KVM Archive on lore.kernel.org
 help / color / Atom feed
From: Vivek Goyal <vgoyal@redhat.com>
To: linux-fsdevel@vger.kernel.org, linux-kernel@vger.kernel.org,
	kvm@vger.kernel.org, linux-nvdimm@lists.01.org
Cc: vgoyal@redhat.com, miklos@szeredi.hu, stefanha@redhat.com,
	dgilbert@redhat.com, swhiteho@redhat.com
Subject: [PATCH v2 24/30] fuse, dax: Take ->i_mmap_sem lock during dax page fault
Date: Wed, 15 May 2019 15:27:09 -0400
Message-ID: <20190515192715.18000-25-vgoyal@redhat.com> (raw)
In-Reply-To: <20190515192715.18000-1-vgoyal@redhat.com>

We need some kind of locking mechanism here. Normal file systems like
ext4 and xfs seems to take their own semaphore to protect agains
truncate while fault is going on.

We have additional requirement to protect against fuse dax memory range
reclaim. When a range has been selected for reclaim, we need to make sure
no other read/write/fault can try to access that memory range while
reclaim is in progress. Once reclaim is complete, lock will be released
and read/write/fault will trigger allocation of fresh dax range.

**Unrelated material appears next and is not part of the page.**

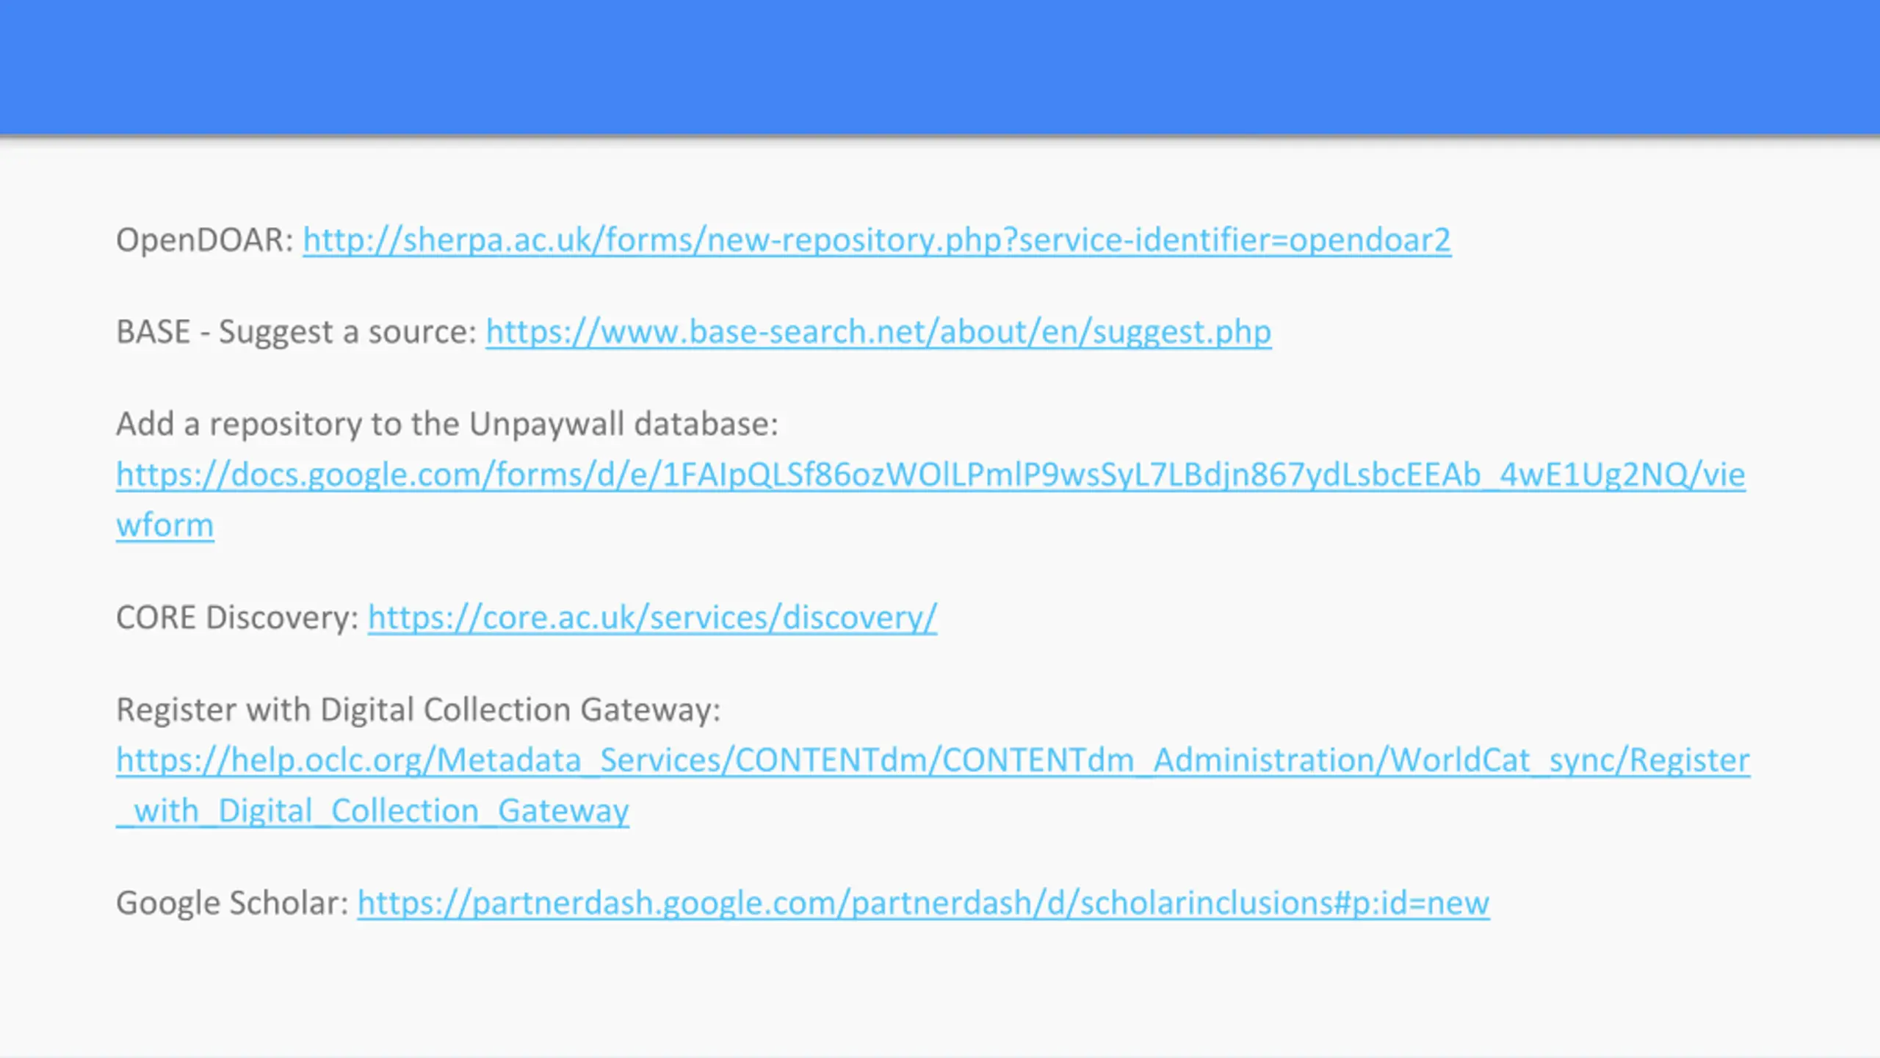Click the 'CORE Discovery:' label
Image resolution: width=1880 pixels, height=1058 pixels.
pyautogui.click(x=237, y=617)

Taking inode_lock() is not an option in fault path as lockdep complains
about circular dependencies. So define a new fuse_inode->i_mmap_sem.

Signed-off-by: Vivek Goyal <vgoyal@redhat.com>
---
 fs/fuse/dir.c    |  2 ++
 fs/fuse/file.c   | 17 +++++++++++++----
 fs/fuse/fuse_i.h |  7 +++++++
 fs/fuse/inode.c  |  1 +
 4 files changed, 23 insertions(+), 4 deletions(-)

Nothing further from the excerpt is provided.